Principaux renseignements
- La Commission permanente de contrôle linguistique (PCL) a jugé que les panneaux routiers unilingues en néerlandais à Wemmel enfreignaient la législation linguistique.
- Les autorités flamandes refusent d’ajouter des traductions en français à la signalisation routière.
- Le litige peut être porté devant le Conseil d’État.
Un conflit a éclaté entre le gouvernement flamand et la Commission permanente de contrôle linguistique (PCL) concernant la signalisation routière le long du périphérique. La PCL a récemment conclu que certains panneaux situés dans des communes bénéficiant d’un régime linguistique enfreignaient la législation linguistique, car ils étaient rédigés exclusivement en néerlandais.
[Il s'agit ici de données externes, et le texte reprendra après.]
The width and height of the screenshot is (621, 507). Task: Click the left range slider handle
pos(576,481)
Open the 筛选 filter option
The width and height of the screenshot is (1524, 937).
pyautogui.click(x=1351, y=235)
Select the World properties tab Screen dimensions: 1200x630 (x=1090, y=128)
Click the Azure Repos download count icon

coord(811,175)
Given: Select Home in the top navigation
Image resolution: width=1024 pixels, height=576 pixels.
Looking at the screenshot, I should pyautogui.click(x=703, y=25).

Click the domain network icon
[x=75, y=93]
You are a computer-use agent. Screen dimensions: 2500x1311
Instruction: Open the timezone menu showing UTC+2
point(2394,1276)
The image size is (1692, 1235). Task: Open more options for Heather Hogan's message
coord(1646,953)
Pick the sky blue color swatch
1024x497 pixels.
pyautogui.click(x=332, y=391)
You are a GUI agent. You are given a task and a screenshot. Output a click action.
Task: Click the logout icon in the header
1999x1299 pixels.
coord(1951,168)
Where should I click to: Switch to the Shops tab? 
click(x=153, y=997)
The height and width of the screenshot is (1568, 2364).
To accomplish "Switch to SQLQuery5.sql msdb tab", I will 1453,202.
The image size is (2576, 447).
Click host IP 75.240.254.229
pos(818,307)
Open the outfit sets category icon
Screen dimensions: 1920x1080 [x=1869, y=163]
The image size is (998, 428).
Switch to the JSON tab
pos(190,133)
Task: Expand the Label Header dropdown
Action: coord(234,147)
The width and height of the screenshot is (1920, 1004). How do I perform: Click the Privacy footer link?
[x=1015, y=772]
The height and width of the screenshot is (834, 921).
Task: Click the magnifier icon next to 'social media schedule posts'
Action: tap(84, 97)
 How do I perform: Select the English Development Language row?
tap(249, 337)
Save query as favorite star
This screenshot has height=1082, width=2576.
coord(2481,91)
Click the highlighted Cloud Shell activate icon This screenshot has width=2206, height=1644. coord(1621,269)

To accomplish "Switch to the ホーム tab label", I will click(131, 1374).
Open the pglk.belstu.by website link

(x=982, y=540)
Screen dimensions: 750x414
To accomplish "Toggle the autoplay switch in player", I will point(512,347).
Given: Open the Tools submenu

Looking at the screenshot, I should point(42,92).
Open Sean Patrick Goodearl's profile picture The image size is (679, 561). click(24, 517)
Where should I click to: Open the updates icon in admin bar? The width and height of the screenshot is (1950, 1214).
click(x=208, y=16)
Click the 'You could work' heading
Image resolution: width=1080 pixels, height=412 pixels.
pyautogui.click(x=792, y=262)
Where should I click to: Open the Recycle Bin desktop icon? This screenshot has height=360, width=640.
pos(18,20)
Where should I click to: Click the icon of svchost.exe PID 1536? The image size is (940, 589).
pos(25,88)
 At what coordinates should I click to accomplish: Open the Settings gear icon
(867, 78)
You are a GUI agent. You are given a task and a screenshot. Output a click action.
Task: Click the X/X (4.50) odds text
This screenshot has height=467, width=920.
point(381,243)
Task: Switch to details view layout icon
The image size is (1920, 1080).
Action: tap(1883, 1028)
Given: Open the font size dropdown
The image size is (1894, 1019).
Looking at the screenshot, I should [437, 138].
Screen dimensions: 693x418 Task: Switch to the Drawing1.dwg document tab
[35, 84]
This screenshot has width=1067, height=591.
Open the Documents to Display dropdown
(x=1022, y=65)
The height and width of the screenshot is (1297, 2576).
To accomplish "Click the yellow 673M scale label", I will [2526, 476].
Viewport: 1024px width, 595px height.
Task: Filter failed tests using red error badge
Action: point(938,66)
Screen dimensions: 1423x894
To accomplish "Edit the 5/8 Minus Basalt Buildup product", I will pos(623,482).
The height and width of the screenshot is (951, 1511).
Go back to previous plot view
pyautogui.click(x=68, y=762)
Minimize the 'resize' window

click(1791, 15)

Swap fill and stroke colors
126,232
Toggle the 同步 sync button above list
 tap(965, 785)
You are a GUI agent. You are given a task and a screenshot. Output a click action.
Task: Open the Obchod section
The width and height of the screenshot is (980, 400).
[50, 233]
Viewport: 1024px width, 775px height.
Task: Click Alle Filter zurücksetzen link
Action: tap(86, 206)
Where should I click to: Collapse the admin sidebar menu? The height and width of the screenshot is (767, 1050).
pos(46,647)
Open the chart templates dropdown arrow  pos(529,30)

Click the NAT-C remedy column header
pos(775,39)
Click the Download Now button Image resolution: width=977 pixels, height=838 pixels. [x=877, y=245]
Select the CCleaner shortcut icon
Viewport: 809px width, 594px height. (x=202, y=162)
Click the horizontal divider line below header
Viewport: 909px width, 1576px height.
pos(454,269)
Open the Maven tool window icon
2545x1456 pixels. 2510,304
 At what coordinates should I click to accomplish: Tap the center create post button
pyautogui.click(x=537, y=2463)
Cette décision fait suite à une plainte officielle déposée par une association de défense des droits des francophones.
Cœur du litige
Le litige porte sur la signalisation située sur le territoire de Wemmel, une commune où les dispositions constitutionnelles imposent une communication bilingue en néerlandais et en français. Plus précisément, les panneaux indiquent les destinations sous les noms « Bergen » et « Namen » au lieu d’inclure leurs équivalents français, « Mons » et « Namur ».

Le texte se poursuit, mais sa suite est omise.